Communication de renseignements par les intermédiaires Communication de renseignements par les intermédiaires – Les sociétés collaboreront avec les conseillers distribuant les produits d'assurances de personnes pour faire en sorte que les clients reçoivent un document d'information clair et concis sur les intermédiaires. Depuis décembre dernier, l'ACCAP joint ses efforts à ceux d'un certain nombre d'organismes d'intermédiaires, et ces efforts ont abouti à l'élaboration d'un document de référence sur la communication de renseignements concernant les conseillers. Les sociétés et les organismes d'intermédiaires distribuent actuellement ce document de référence, et ce, à l'échelle du pays, aux conseillers financiers distribuant des produits d'assurances de personnes. Le document d'information sur les conseillers renfermera :

i) des renseignements sur les assureurs que représente le conseiller;

ii) des précisions sur la nature des liens d'affaires avec l'assureur;

iii) des renseignements sur la façon dont le conseiller est rémunéré;

iv) des renseignements sur toute rémunération supplémentaire, pécuniaire ou non, à laquelle le conseiller pourrait avoir droit, tels des incitatifs sous forme de voyages;

v) des précisions sur tout conflit d'intérêts; et

vi) la mention que le consommateur a le droit de demander des renseignements supplémentaires.


Annexe C

Résumés de lignes directrices de l'ACCAP portant sur la communication de renseignements sur les produits

Ligne directrice LD1 – Communication de renseignements sur les produits

La ligne directrice LD1, Communication de renseignements sur les produits, énonce des normes concernant la communication de renseignements sur les produits aux clients éventuels. Elle s'applique à l'égard de tous les produits d'assurances vie et maladie souscrits individuellement, à l'exception des contrats individuels à capital variable (CICV) et de l'assurance voyage, qui sont couverts par des lignes directrices distinctes (voir LD2 et LD5 ci-dessous). Elle exige que des renseignements soient fournis sur les caractéristiques et garanties du produit, et qu'il soit indiqué, le cas échéant, quelles sont celles qui peuvent être non garanties, ainsi que toute restriction, réduction et exclusion applicable. Doit en outre être indiqué de quelle façon le consommateur peut accéder à des renseignements supplémentaires.

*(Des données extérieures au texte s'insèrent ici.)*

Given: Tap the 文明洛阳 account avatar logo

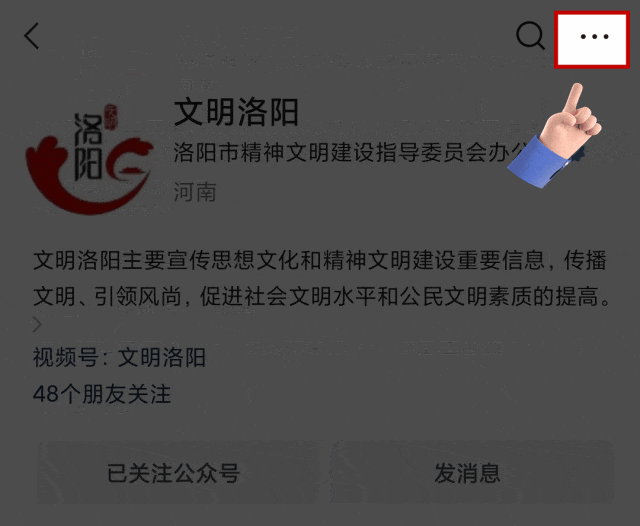Looking at the screenshot, I should click(90, 159).
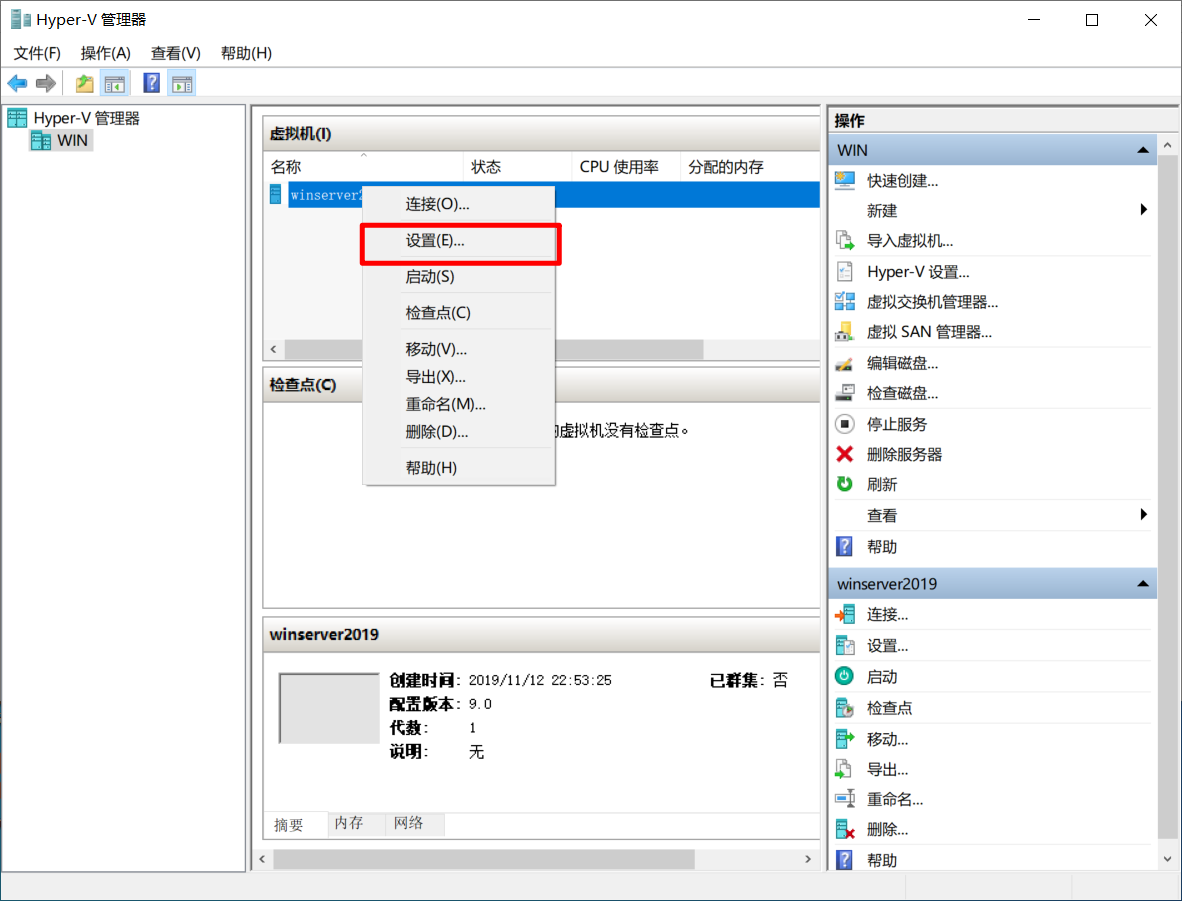Image resolution: width=1182 pixels, height=901 pixels.
Task: Click the Remove Server (删除服务器) red X
Action: [845, 454]
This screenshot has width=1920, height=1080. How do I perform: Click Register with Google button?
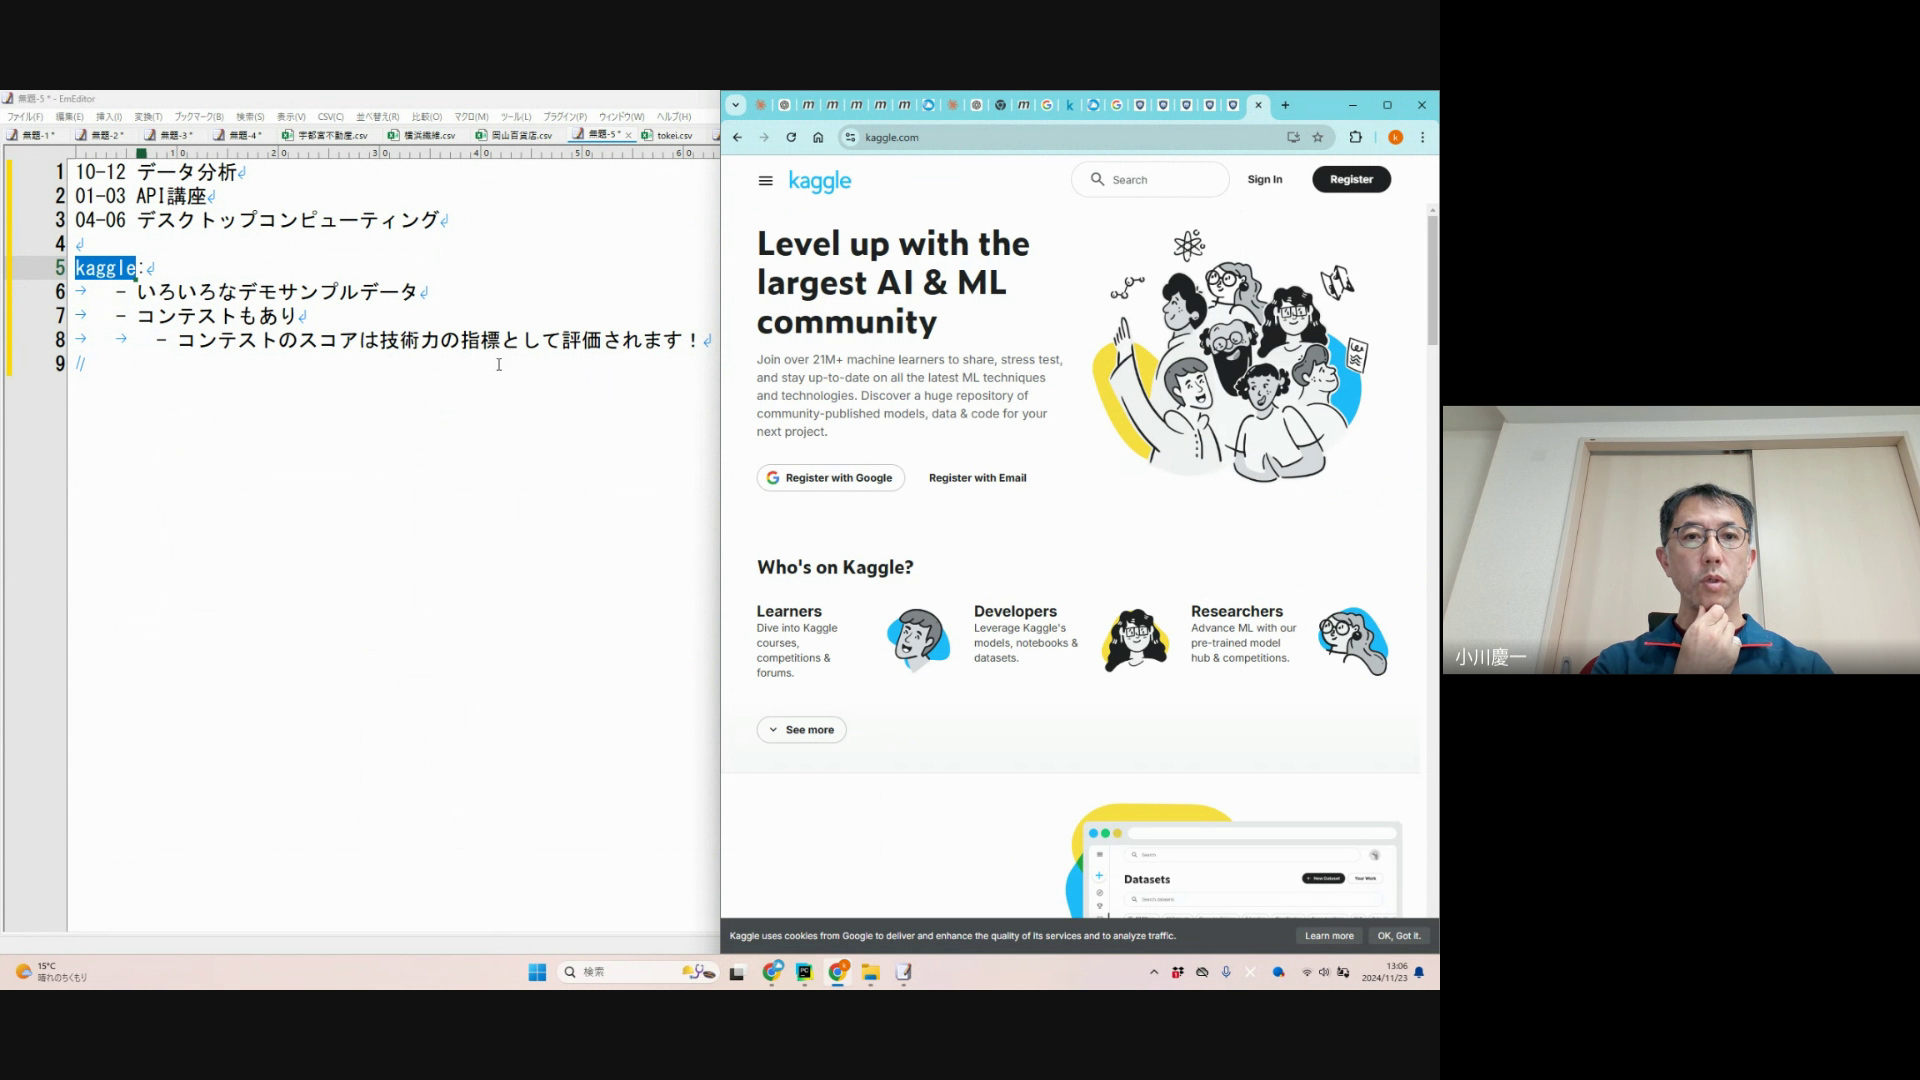coord(830,478)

Ligne directrice LD2 – Contrats individuels à capital variable afférents aux fonds distincts

La ligne directrice LD2, Contrats individuels à capital variable afférents aux fonds distincts, énonce les renseignements devant être fournis dans la notice explicative remise au consommateur préalablement à la souscription d'un contrat adossé à des fonds distincts. Doivent être fournis entre autres une description des prestations au titre du contrat, précisant notamment si elles sont garanties ou non, un bref sommaire de la politique de placement de chaque fonds distinct, les faits saillants de nature financière indiquant les résultats antérieurs de chaque fonds, accompagnés d'une déclaration précisant que, sous réserve d'une garantie applicable au décès ou à l'échéance, la prime est investie aux risques du souscripteur et que sa valeur peut augmenter ou diminuer en fonction des fluctuations de la valeur de marché des éléments d'actif du fonds distinct.

Ligne directrice LD5– Assurance voyage

La ligne directrice LD5, Assurance voyage, exige que les souscripteurs d'assurance voyage aient accès à des renseignements complets sur le produit offert. Plus précisément, doivent être fournis des renseignements décrivant en détail les garanties, restrictions et exclusions, et toute autre condition à laquelle la protection est assujettie, ainsi que des directives sur la façon de présenter une demande de règlement.